Fragmento proporcionado |
***

"La llave de cristal" - The glass key.

    Dashiell Hammett (1894-1961) ejerció diversas ocupaciones antes de ingresar a los veinte años en la famosa agencia de detectives Pinkerton, para la que trabajó con altibajos hasta 1921. Posteriormente y hasta 1945 pudo ganarse la vida escribiendo y llegó a hacerse un lugar como guionista en Hollywood. Sin embargo, su compromiso político y su integridad ética en el mundo que alumbró el desenlace de la Segunda Guerra Mundial lo condenaron a un final en la sombra. "La llave de cristal" (1931) se centra en la investigación de un homicidio en el ambiente preelectoral de una ciudad norteamericana dominada por dos bandas de gángsters rivales. El protagonista, Ned Beaumont, guardaespaldas de Paul Madvig, se ve forzado por las circunstancias a descubrir al culpable del crimen, a pesar de las repercusiones que la investigación tiene en la lucha electoral. Novela cuya lectura recomendó vivamente André Malraux a André Gide, y que yo humildemente también recomiendo porque a pesar de los tópicos me parece excelente, lineal y de fácil lectura, un auténtico “pasaratos” para leer en verano, muy de su género, sobre todo un aviso: abstenerse todos los que esperan encontrar una gran obra en él. El autor tiene mejores novelas, pero a mí personalmente me ha gustado.
     Una última llamada por mi parte, hay personas que piensan que este libro está eclipsado por “El halcón maltés”, lo leí hace justo un año y no me gustó nada (lo siento chicos), pero este es mejor con diferencia…





     Creo que el libro es como la vida misma: “Todos buscamos nuestro propio beneficio”. ¿El fin justifica los medios? Como sociedad pienso que moralmente en algunos aspectos no hemos avanzado nada.

***

Elementos almacenados |
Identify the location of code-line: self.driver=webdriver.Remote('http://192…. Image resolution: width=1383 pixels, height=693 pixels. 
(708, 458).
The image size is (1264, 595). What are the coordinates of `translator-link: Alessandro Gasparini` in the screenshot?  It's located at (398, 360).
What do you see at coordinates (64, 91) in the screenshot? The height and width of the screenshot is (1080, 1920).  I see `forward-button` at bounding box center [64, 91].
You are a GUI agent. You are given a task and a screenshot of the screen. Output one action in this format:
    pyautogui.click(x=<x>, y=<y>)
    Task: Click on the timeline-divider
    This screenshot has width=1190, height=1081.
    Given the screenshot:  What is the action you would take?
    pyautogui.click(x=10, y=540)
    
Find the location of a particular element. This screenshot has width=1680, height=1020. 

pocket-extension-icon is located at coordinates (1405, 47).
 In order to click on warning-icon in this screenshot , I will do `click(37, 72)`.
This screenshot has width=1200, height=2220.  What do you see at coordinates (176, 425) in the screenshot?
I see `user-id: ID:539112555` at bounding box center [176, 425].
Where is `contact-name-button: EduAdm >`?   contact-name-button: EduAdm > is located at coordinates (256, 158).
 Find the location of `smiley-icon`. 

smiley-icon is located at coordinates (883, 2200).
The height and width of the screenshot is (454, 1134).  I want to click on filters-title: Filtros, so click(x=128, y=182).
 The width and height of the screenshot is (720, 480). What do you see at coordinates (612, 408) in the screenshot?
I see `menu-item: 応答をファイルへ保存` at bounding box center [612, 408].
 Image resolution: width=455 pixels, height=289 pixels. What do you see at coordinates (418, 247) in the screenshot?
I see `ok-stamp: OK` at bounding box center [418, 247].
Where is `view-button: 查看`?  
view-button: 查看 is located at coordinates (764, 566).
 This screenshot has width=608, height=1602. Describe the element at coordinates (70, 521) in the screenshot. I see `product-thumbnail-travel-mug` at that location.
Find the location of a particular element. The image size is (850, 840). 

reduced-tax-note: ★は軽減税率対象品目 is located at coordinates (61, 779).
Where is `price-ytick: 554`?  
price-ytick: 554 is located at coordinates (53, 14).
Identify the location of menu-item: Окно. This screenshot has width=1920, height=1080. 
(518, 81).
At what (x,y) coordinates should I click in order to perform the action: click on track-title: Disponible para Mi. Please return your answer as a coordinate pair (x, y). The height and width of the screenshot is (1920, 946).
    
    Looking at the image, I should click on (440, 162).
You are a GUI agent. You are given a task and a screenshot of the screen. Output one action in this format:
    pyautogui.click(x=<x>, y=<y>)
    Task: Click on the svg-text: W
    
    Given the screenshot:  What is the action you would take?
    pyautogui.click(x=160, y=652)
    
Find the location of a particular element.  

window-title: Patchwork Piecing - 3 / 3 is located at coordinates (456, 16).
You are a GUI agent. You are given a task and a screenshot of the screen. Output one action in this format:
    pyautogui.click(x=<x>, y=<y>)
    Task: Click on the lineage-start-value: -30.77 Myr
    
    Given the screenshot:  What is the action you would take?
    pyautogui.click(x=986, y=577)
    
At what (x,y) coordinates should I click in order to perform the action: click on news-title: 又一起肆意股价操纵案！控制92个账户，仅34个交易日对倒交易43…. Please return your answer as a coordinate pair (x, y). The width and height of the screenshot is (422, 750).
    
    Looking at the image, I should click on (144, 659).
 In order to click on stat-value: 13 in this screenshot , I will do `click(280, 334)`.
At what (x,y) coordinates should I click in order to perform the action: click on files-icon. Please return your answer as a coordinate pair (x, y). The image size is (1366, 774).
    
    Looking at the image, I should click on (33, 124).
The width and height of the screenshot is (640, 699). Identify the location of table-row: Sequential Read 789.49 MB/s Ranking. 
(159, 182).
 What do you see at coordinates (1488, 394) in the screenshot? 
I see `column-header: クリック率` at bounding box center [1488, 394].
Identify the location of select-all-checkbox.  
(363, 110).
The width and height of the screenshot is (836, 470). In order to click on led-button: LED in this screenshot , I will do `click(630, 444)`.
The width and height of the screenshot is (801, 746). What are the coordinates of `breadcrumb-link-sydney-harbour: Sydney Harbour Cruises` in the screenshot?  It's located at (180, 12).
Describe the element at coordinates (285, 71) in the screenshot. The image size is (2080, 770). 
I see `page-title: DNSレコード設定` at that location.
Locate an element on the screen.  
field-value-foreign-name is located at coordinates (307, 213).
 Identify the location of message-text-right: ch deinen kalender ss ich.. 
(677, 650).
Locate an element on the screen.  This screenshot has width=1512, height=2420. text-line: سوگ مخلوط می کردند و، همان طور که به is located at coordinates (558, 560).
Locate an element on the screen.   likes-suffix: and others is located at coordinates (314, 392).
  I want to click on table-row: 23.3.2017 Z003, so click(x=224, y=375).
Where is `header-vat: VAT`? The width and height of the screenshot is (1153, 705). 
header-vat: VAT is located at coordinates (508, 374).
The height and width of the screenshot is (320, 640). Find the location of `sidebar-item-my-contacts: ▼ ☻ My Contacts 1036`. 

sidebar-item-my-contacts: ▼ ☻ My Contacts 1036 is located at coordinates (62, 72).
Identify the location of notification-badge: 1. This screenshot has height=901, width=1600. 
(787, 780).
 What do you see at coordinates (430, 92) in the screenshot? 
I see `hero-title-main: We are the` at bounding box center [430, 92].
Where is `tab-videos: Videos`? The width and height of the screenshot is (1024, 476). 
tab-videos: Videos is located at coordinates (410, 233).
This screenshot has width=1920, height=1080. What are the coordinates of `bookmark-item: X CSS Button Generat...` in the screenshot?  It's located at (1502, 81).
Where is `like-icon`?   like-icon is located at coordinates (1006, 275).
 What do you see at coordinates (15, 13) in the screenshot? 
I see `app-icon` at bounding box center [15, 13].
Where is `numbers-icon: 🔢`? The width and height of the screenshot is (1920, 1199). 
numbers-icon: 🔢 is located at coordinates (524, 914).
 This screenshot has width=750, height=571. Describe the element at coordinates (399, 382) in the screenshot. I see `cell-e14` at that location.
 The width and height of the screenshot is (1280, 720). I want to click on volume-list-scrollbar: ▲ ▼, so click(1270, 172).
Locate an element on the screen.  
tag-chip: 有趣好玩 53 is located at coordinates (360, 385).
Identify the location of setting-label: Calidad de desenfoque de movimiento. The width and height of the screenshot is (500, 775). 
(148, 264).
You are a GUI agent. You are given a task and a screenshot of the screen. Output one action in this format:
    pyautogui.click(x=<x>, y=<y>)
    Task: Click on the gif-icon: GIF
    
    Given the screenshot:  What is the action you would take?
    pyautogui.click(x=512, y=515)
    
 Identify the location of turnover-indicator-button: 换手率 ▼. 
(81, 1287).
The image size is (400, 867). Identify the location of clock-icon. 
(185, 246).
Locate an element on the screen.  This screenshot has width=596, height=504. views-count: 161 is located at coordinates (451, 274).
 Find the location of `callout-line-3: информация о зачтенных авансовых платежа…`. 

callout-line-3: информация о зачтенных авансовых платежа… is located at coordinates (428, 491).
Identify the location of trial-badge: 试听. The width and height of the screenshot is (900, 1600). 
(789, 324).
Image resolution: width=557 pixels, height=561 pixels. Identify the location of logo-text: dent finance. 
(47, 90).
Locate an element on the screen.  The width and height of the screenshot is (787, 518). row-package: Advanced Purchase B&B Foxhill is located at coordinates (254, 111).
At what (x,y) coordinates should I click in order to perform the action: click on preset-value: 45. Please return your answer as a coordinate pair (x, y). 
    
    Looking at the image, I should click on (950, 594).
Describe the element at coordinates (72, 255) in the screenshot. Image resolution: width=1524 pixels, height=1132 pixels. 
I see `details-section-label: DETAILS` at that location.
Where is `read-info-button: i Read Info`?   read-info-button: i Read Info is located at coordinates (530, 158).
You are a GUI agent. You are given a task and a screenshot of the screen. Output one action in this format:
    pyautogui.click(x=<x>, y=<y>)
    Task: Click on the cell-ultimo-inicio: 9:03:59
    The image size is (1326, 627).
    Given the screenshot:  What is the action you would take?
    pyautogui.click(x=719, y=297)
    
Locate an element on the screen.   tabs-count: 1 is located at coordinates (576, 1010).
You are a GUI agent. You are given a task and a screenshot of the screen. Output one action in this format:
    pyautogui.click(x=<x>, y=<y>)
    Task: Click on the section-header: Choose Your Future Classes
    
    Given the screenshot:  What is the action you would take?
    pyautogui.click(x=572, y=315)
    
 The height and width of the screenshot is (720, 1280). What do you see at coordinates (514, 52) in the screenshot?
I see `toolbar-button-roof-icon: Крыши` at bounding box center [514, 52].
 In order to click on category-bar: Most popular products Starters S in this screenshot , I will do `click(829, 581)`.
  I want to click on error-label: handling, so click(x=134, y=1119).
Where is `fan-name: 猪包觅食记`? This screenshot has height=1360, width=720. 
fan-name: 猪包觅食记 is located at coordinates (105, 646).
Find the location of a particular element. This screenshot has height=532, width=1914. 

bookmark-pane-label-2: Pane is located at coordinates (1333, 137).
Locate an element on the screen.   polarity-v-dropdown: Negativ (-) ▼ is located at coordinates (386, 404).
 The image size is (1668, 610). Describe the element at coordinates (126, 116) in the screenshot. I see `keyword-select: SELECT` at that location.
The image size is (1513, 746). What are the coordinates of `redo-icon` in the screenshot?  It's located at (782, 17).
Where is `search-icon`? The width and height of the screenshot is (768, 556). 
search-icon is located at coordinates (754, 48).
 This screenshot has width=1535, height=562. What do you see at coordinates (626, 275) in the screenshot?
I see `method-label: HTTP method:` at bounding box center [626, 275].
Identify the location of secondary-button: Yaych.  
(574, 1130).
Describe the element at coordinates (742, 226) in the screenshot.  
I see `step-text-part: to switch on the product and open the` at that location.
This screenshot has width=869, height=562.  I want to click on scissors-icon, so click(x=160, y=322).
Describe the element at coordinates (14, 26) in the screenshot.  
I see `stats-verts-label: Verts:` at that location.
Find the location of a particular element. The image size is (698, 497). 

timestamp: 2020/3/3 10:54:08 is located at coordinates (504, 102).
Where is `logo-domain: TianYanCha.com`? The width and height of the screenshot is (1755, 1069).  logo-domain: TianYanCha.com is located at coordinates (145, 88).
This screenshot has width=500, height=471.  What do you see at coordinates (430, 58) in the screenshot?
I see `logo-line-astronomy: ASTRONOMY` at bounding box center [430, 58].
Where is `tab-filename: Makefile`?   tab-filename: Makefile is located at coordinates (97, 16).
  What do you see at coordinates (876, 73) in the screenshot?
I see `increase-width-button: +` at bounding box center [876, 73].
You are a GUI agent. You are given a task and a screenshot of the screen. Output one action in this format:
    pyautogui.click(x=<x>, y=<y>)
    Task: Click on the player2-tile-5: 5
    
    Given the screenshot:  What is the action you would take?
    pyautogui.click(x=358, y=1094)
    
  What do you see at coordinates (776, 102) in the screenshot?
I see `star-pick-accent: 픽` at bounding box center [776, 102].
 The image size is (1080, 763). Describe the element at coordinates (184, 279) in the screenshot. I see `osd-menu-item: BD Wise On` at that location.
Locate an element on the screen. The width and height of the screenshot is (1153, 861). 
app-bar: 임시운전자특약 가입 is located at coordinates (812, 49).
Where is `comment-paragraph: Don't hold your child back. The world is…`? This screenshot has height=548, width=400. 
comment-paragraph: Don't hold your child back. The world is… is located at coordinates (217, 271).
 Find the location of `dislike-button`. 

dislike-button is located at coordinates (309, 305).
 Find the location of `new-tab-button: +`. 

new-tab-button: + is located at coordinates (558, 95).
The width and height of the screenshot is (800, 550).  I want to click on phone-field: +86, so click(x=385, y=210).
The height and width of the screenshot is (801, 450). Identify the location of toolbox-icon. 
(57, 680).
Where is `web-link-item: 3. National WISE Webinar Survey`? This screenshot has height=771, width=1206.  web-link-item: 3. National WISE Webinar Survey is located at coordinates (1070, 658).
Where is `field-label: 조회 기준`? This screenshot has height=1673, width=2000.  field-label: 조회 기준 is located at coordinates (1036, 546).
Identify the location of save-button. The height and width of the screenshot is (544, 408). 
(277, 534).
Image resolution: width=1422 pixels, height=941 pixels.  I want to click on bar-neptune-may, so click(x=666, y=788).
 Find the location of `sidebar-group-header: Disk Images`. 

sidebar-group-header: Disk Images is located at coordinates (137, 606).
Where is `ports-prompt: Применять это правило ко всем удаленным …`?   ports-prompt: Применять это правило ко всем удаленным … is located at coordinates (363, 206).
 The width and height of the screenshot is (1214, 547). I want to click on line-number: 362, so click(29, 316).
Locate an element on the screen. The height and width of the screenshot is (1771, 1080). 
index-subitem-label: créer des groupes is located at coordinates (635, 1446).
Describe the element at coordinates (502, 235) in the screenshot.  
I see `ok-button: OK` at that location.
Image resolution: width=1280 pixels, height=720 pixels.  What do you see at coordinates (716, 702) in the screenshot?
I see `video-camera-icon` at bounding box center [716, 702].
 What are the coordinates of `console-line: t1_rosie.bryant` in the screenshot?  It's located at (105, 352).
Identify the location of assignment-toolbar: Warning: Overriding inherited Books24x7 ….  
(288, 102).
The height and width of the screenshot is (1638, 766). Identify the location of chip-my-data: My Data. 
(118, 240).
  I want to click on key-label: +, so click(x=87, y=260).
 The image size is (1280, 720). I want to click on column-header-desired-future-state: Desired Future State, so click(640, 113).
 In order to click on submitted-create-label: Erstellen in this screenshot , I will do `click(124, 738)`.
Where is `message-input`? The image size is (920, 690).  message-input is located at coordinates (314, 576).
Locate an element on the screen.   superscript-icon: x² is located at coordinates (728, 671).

***

Consignas de trabajo |
A) Reescribe en forma de lista el párrafo del fragmento que comienza con «Dashiell Hammett (1894-1961) ejerció» y conserva sus datos principales.
B) Reproduce del fragmento el texto comprendido entre "Creo que el" y "hemos avanzado nada.", ambos incluidos.
Las filas no son necesarias para resolver las tareas.

Lista de respuestas |
A)
- Dashiell Hammett (1894-1961) tuvo varias ocupaciones antes de entrar, a los veinte años, en la agencia de detectives Pinkerton. Trabajó allí con altibajos hasta 1921.
- Desde entonces y hasta 1945 vivió de la escritura y llegó a ser guionista en Hollywood.
- Su compromiso político y su integridad ética, en el mundo surgido del desenlace de la Segunda Guerra Mundial, lo condenaron a un final en la sombra.
- «La llave de cristal» (1931) trata de la investigación de un homicidio. Transcurre en el ambiente preelectoral de una ciudad norteamericana dominada por dos bandas rivales de gángsters.
- El protagonista, Ned Beaumont, guardaespaldas de Paul Madvig, se ve obligado a descubrir al culpable pese a las repercusiones de la investigación en la lucha electoral.
- André Malraux recomendó vivamente su lectura a André Gide.
- Quien escribe también la recomienda: le parece excelente, lineal, de fácil lectura y un «pasaratos» veraniego muy de su género. Advierte que no es para quienes esperan una gran obra.
- Considera que Hammett tiene mejores novelas, pero esta le ha gustado.

B)
Creo que el libro es como la vida misma: “Todos buscamos nuestro propio beneficio”. ¿El fin justifica los medios? Como sociedad pienso que moralmente en algunos aspectos no hemos avanzado nada.